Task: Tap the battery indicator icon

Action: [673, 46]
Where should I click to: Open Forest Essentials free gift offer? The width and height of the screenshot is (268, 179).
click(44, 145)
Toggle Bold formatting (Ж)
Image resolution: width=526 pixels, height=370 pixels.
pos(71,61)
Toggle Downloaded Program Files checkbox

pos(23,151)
★ ★ ★ ★ ★
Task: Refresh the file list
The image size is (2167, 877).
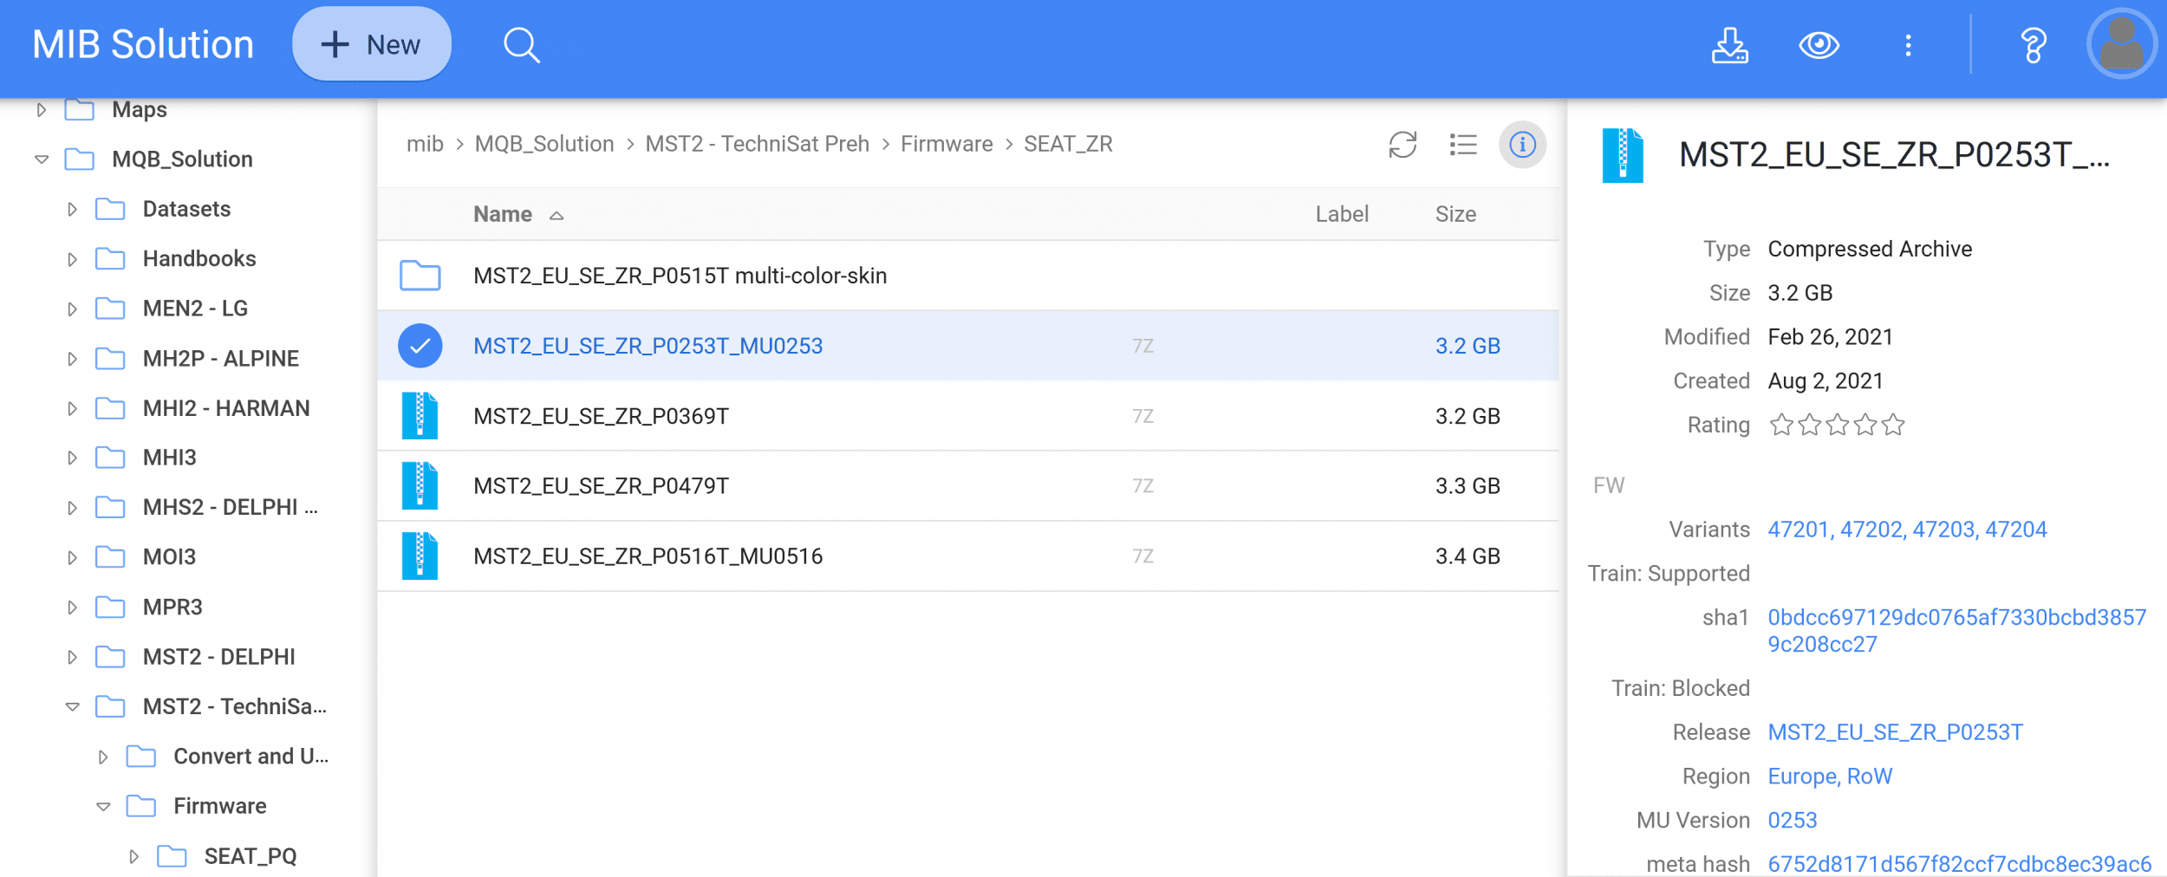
★ ★ ★ ★ ★
**The task**
Write out exactly the lines above from the line with "Task: Refresh the file list" through the line with "The image size is (2167, 877).", both of them included, and leave out all other lines.

**Solution below**
Task: Refresh the file list
The image size is (2167, 877).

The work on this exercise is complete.